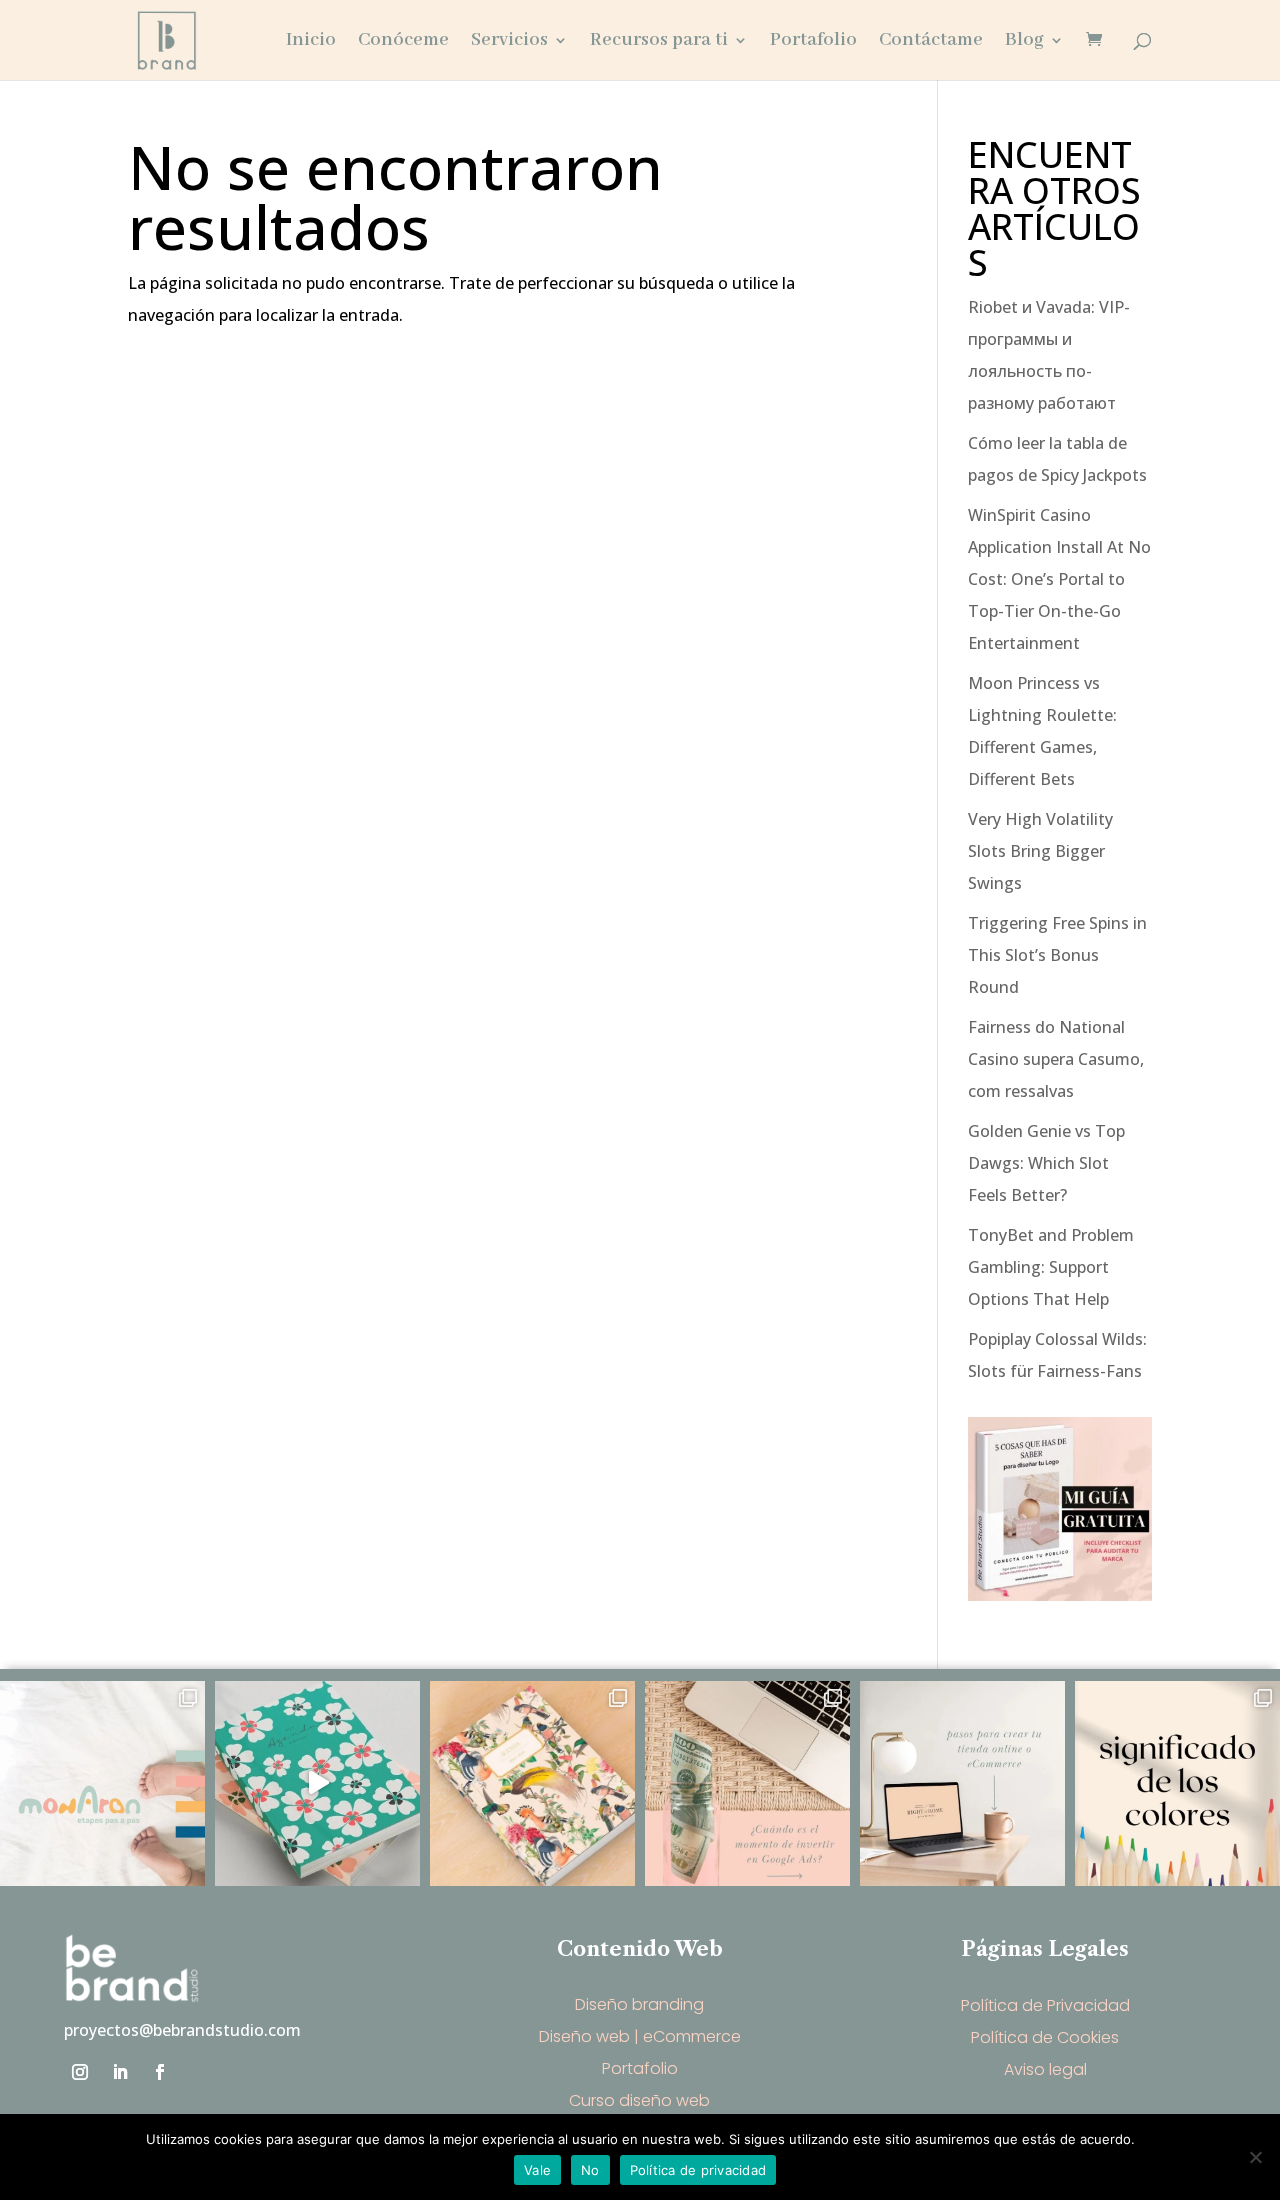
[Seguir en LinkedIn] (120, 2072)
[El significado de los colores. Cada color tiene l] (1177, 1783)
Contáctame (931, 42)
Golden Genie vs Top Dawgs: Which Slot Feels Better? (1046, 1163)
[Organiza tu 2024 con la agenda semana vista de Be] (317, 1783)
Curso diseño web (639, 2100)
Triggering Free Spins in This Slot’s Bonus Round (1057, 955)
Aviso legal (1045, 2069)
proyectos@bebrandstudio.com (182, 2030)
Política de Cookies (1045, 2037)
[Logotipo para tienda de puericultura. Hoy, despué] (102, 1783)
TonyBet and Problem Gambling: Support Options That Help (1051, 1267)
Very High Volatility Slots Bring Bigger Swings (1040, 851)
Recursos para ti (659, 42)
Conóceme (403, 42)
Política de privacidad (698, 2170)
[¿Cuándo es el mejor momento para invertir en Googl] (747, 1783)
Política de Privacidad (1045, 2005)
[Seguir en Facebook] (160, 2072)
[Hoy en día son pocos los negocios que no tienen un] (962, 1783)
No (590, 2170)
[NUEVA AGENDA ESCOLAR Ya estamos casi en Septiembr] (532, 1783)
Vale (537, 2170)
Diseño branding (639, 2004)
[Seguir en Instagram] (80, 2072)
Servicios (509, 42)
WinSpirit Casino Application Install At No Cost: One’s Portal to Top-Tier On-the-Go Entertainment (1059, 579)
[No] (1255, 2157)
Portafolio (813, 42)
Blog (1024, 42)
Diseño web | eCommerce (640, 2036)
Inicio (311, 42)
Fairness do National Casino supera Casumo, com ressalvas (1056, 1059)
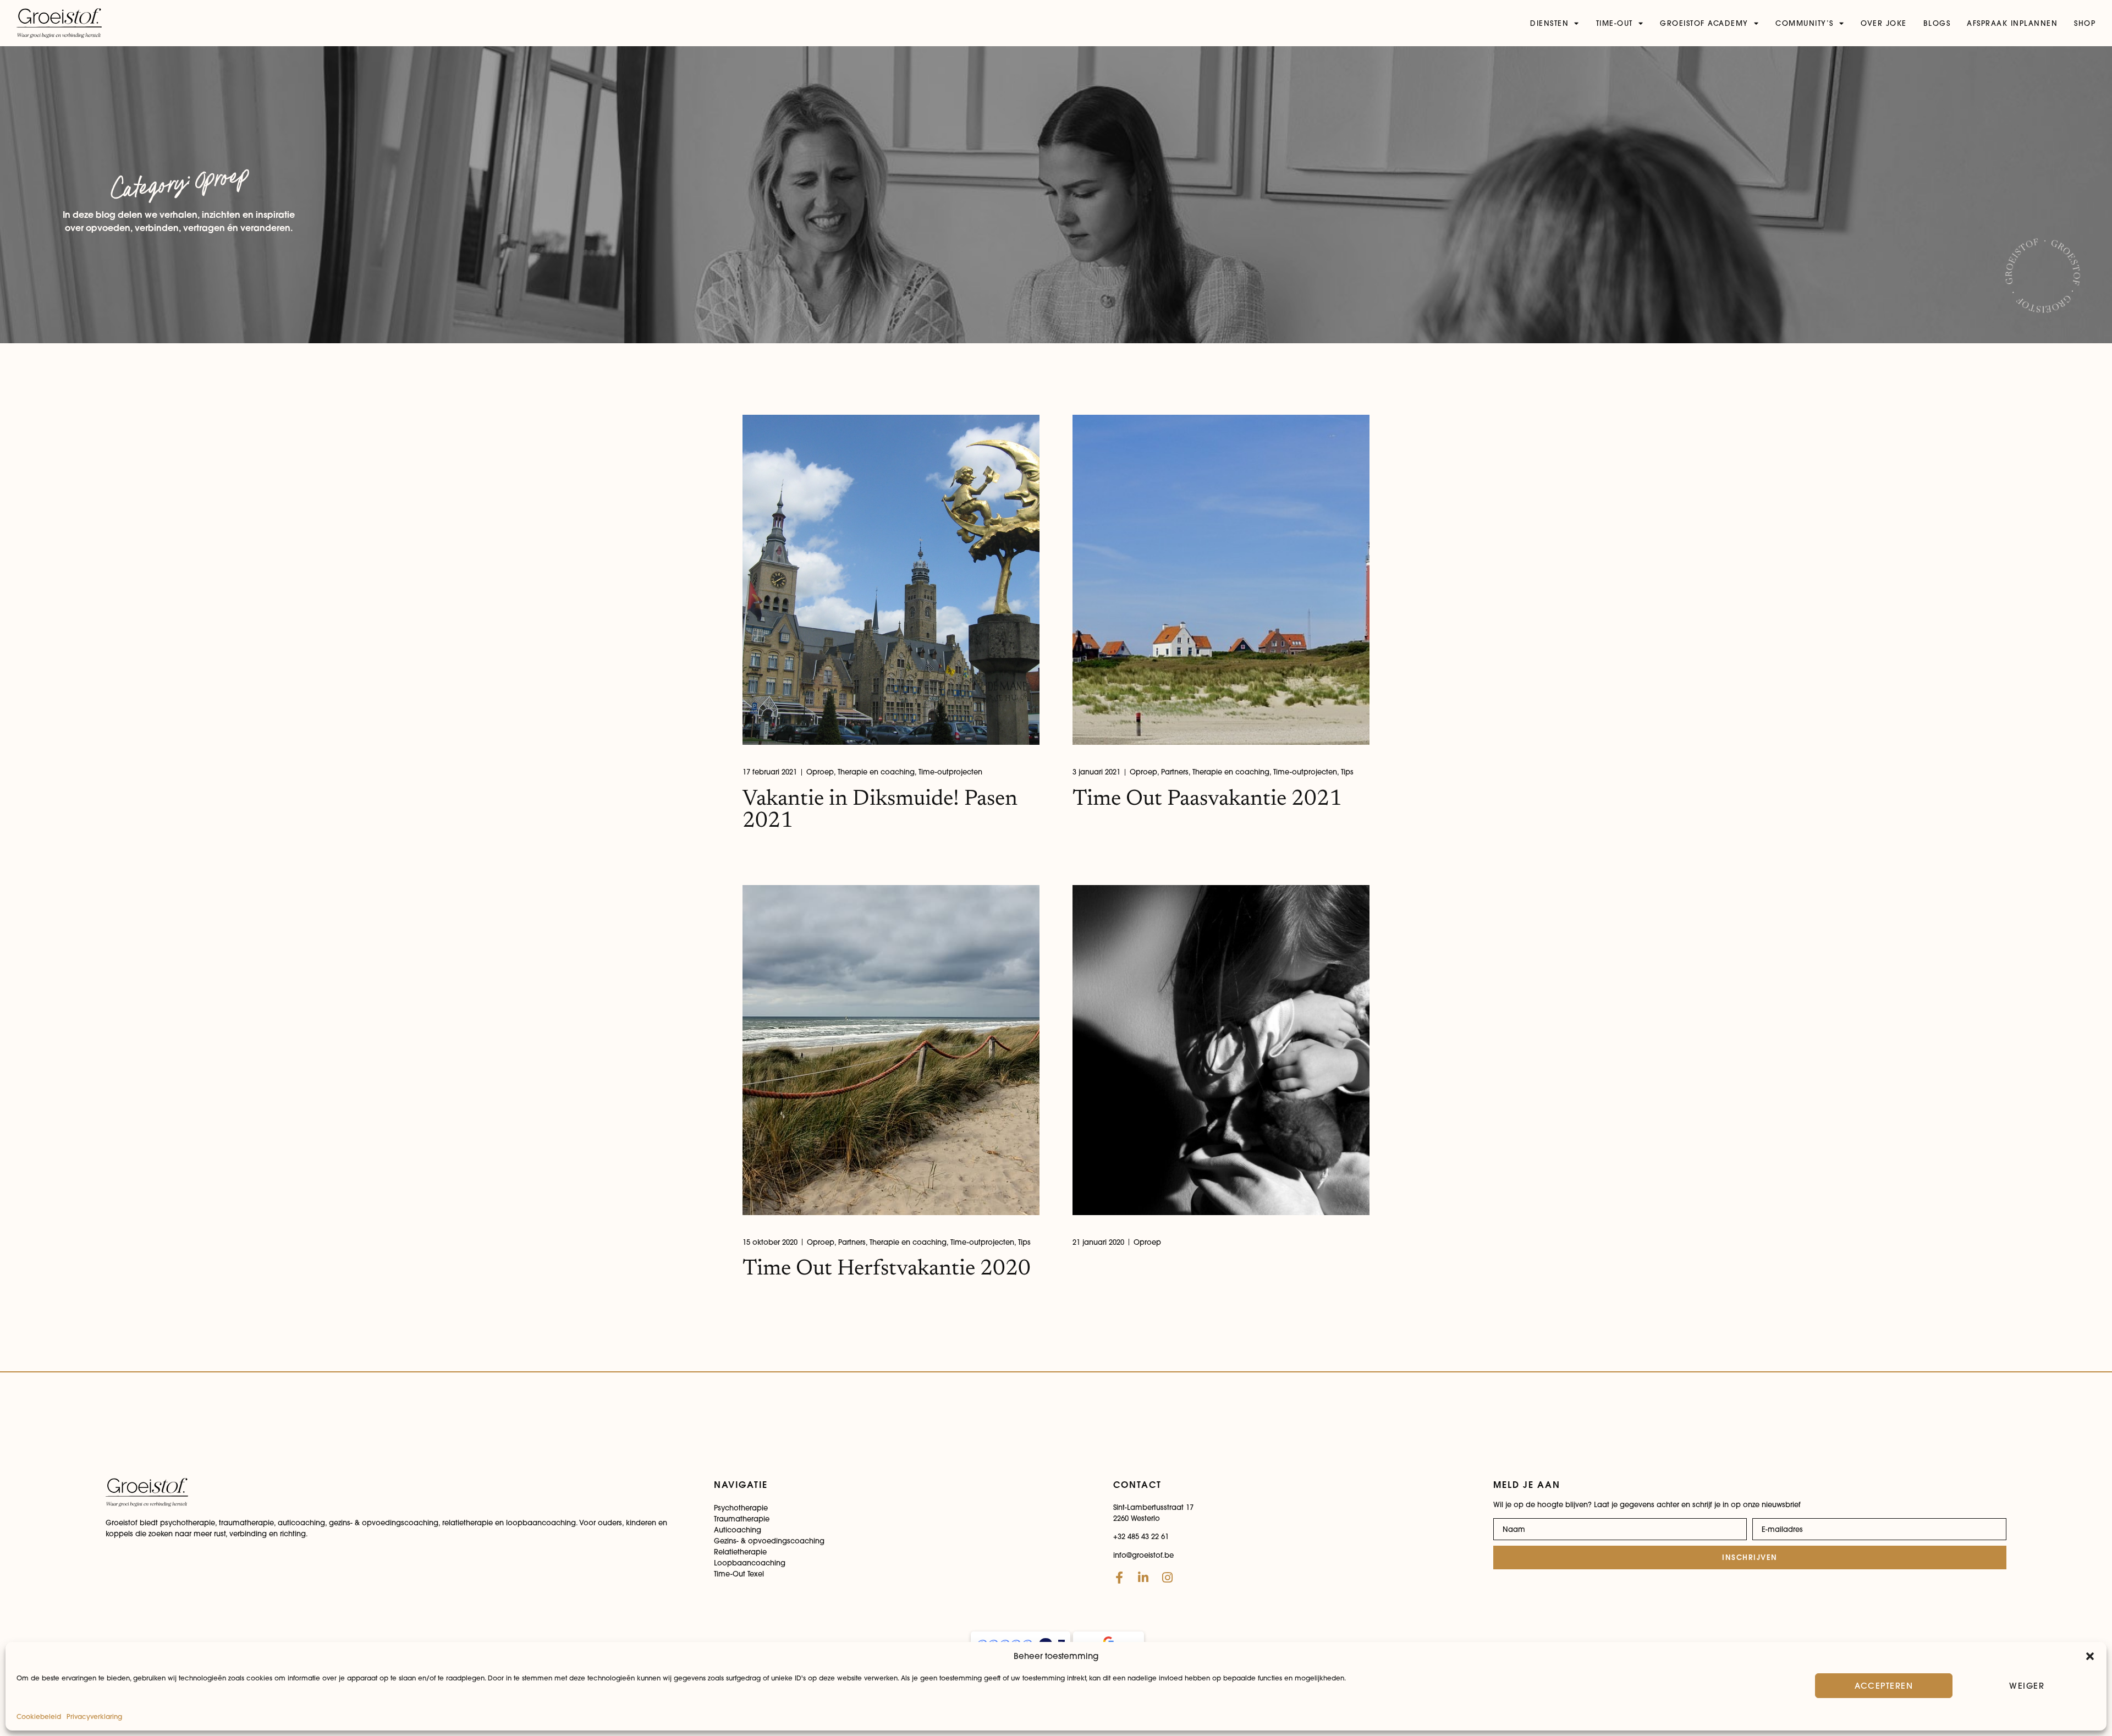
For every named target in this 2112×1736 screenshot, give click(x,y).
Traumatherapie (741, 1518)
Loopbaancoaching (749, 1562)
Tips (1347, 771)
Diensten (1549, 23)
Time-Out (1614, 23)
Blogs (1937, 23)
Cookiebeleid (38, 1716)
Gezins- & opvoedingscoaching (769, 1540)
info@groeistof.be (1143, 1555)
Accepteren (1884, 1685)
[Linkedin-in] (1143, 1578)
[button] (2090, 1656)
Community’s (1804, 23)
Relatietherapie (740, 1551)
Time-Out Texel (739, 1573)
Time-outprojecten (950, 771)
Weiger (2026, 1685)
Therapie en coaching (876, 771)
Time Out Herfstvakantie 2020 (887, 1270)
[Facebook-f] (1119, 1578)
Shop (2085, 23)
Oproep (820, 771)
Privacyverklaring (94, 1716)
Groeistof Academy (1704, 23)
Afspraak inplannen (2012, 23)
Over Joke (1884, 23)
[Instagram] (1168, 1578)
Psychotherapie (741, 1507)
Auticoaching (737, 1529)
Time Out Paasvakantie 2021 (1207, 800)
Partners (1175, 771)
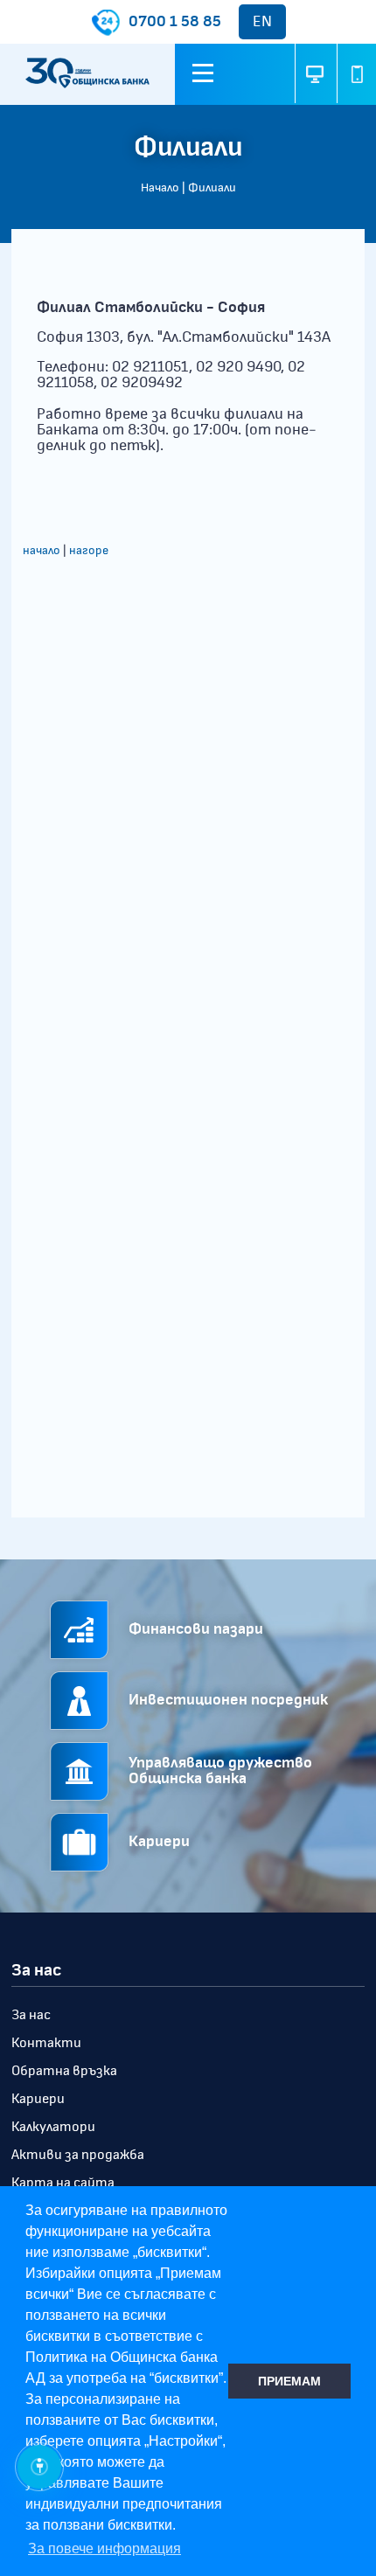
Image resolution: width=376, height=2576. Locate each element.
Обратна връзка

▶ _What to produce_:
Line count for the word "Time": tally the lines in the records that include it and give only the result.

▶ _Task output_:
5